Hi, I noticed that profiling data are wrong if OpenMp is used via -fopenmp. I have only two #pragma omp parallel statements in a class and the calling statistic of this class contructor is completly wrong (gprof tells me this constructor is called far too often). I found bug http://gcc.gnu.org/bugzilla/show_bug.cgi?id=29935 related to OpenMP and profiling but it seems to be a different issue. I tried to reproduce it on a minimal example but could not get very wrong results. Nevertheless I have a simple example which results in different profiling data depending on the -fopenmp option: #include <vector> class VectorStuff { public: VectorStuff() { } void AddVectors(int n, const double *x1, const double *x2, double *y); }; void VectorStuff::AddVectors(int n, const double *x1, const double *x2, double *y) { y = new double[n]; #pragma omp parallel for for (int i=0; i<n; ++i) y[i] = x1[i] + x2[i]; } int main() { VectorStuff vec; const int n = 1000; std::vector<double> x1(n, -2), x2(n, 2); double *y; vec.AddVectors(n, &x1[0], &x2[0], y); return 0; } Comparig the output of g++-4.2svn -pg -g -fopenmp main.cpp; ./a.out; gprof ./a.out > ./a.out.gprof1 g++-4.2svn -pg -g main.cpp; ./a.out; gprof ./a.out > ./a.out.gprof2 results in --- a.out.gprof1 2007-07-17 10:47:04.000000000 +0200 +++ a.out.gprof2 2007-07-17 10:47:13.000000000 +0200 @@ -37,7 +37,6 @@ 0.00 0.00 0.00 2 0.00 0.00 void std::_Destroy<double*, double>(double*, double*, std::allocator<double>) 0.00 0.00 0.00 1 0.00 0.00 VectorStuff::AddVectors(int, double const*, double const*, double*) 0.00 0.00 0.00 1 0.00 0.00 VectorStuff::VectorStuff() - 0.00 0.00 0.00 1 0.00 0.00 main % the percentage of the total running time of the time program used by this function.

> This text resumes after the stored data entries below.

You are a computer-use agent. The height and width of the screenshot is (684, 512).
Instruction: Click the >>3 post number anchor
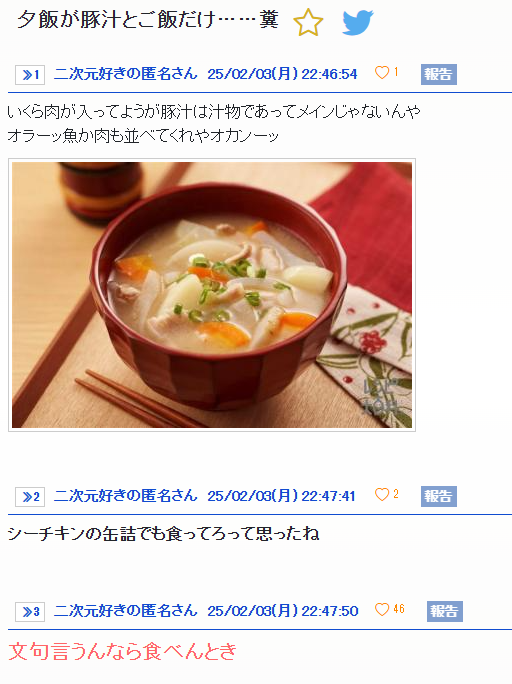30,612
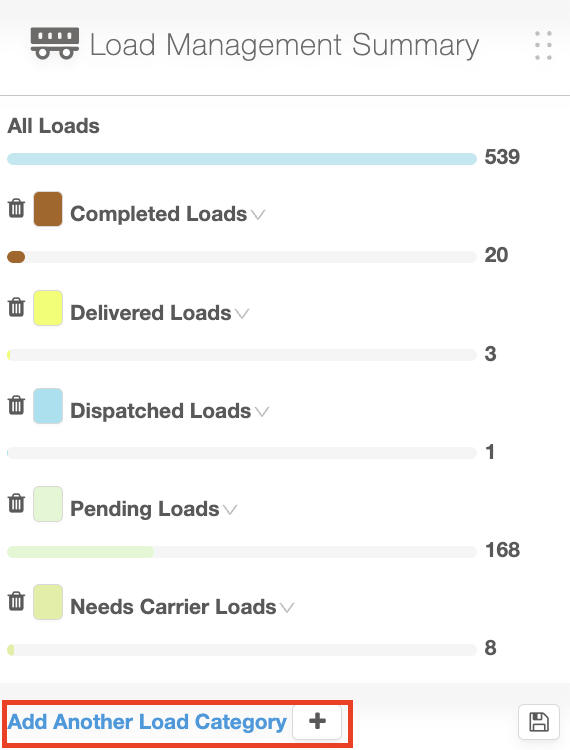The height and width of the screenshot is (750, 570).
Task: Open the Delivered Loads category dropdown
Action: tap(242, 314)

I agree that this is not very critical for this example, but for other programs profiling is just useless. $ c++-4.2svn --version c++-4.2svn (GCC) 4.2.1 20070713 (prerelease)

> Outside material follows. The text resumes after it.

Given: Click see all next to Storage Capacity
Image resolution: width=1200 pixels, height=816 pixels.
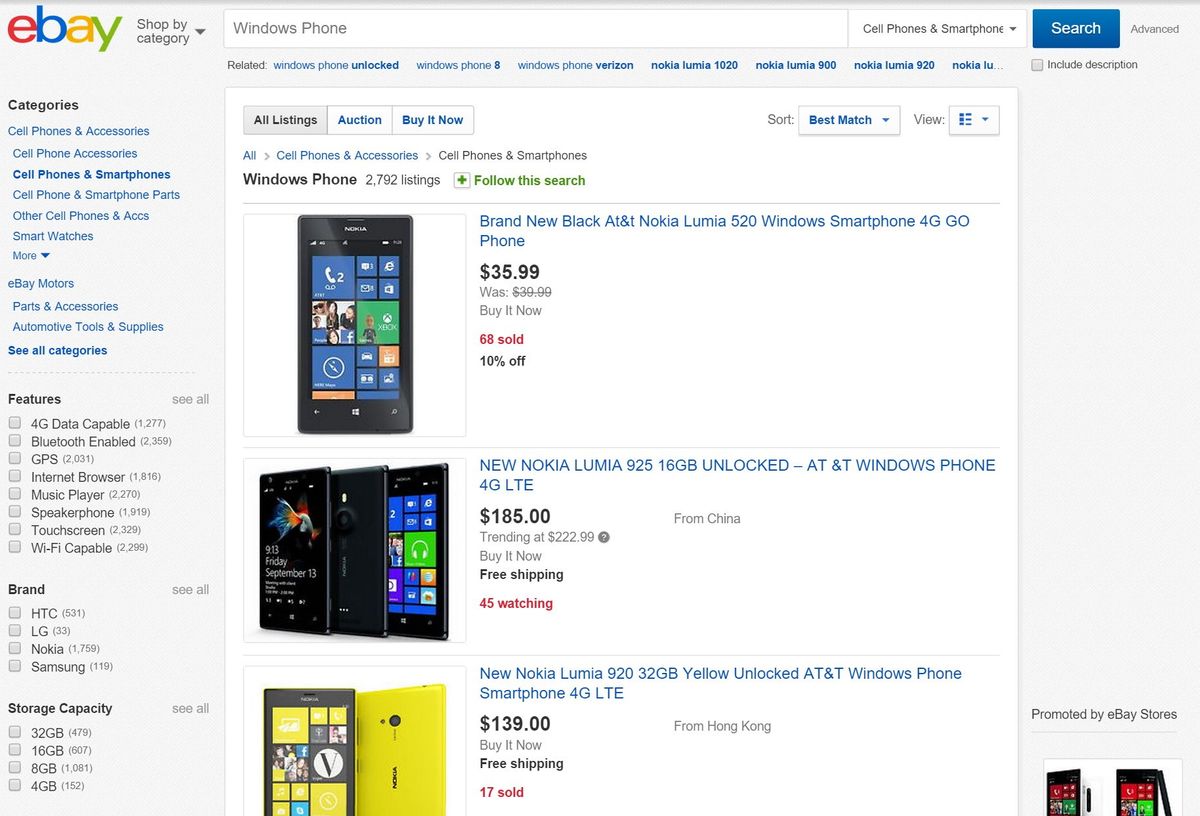Looking at the screenshot, I should (x=189, y=708).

This is similar to the comment (maybe misplaced) of http://gcc.gnu.org/bugzilla/show_bug.cgi?id=31862 The problem, as far as I understand it is that any kind of profiling (gprof, profile-arcs, probably mudflap, ...) rely on some global variables that would need to be made thread local. I do not know how difficult this would be however....
And to reply to myself, it needs either to use thread local storage to hold the counters and then to add some piece of code to fuse the values of the various counters at the end of a thread (which might not be easy ?) or to use atomic operations (which existence depends on the architecture, but I hope that all multi-core processors have such instructions).

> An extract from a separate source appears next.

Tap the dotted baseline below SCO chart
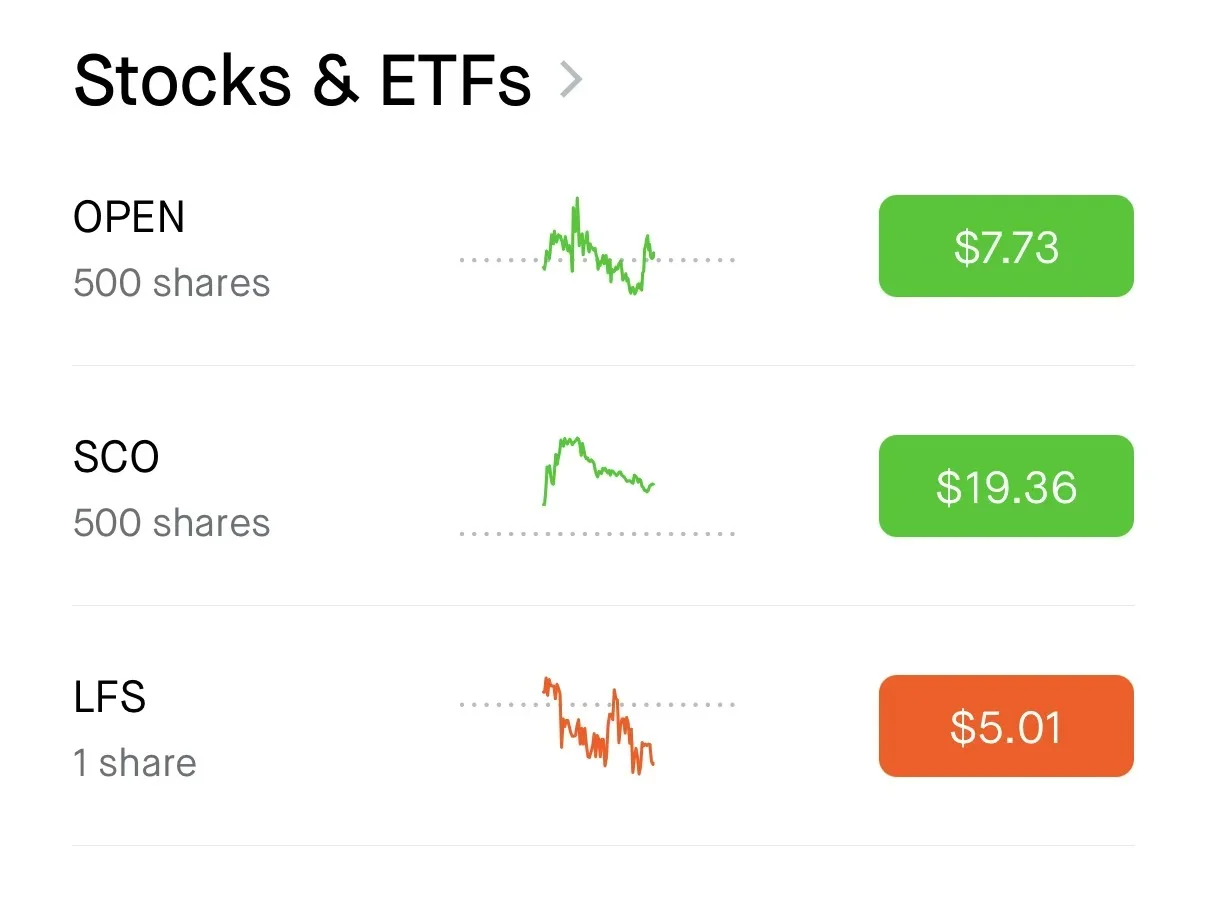The height and width of the screenshot is (901, 1206). [597, 534]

(In reply to comment #2) > And to reply to myself, it needs either to use thread local storage to hold the > counters and then to add some piece of code to fuse the values of the various > counters at the end of a thread (which might not be easy ?) or to use atomic > operations (which existence depends on the architecture, but I hope that all > multi-core processors have such instructions). (Don't forget about SMP machines, I have a SGI Octane (2 x Mips R12000 CPUs).) An Open MPI related discussion about atomic operations happened the last days, because architecture specific assembler code failed again for some exotic platforms. See e.g. http://lists.debian.org/debian-mips/2007/07/msg00036.html
grpof profiling is all done via a call to mcount and mcount is controlled by libc (in the GNU/Linux case glibc). So I doubt this is a GCC bug.
Subject: Re: Profiling not possible with -fopenmp On 17 Jul 2007 10:24:12 -0000, jensseidel at users dot sf dot net <gcc-bugzilla@gcc.gnu.org> wrote: > An Open MPI related discussion about atomic operations happened > the last days, because architecture specific assembler code failed again > for some exotic platforms. And that is the reason why GCC added atomic builtins when openmp came in also. There are manuals for a reason :). -- Pinski
(In reply to comment #4) > grpof profiling is all done via a call to mcount and mcount is controlled by > libc (in the GNU/Linux case glibc). So I doubt this is a GCC bug.> OK, for the record: I use OpenSuse 10.2 with glibc 2.5. According to http://www.cs.utah.edu/dept/old/texinfo/as/gprof.html#SEC1 mcount occurs in the gprof output but I haven't seen this yet (gprof 2.17.50.0.5). (In reply to comment #5) > And that is the reason why GCC added atomic builtins when openmp came > in also. There are manuals for a reason :). I don't understand this but it may be off topic. (Should I inform the Open MPI people about atomic assembler locking code in gcc so that they can reuse it?)
gprof and mcount is under control of glibc project. There was an old email about this on the glibc side at https://sourceware.org/legacy-ml/libc-hacker/1999-01/msg00105.html .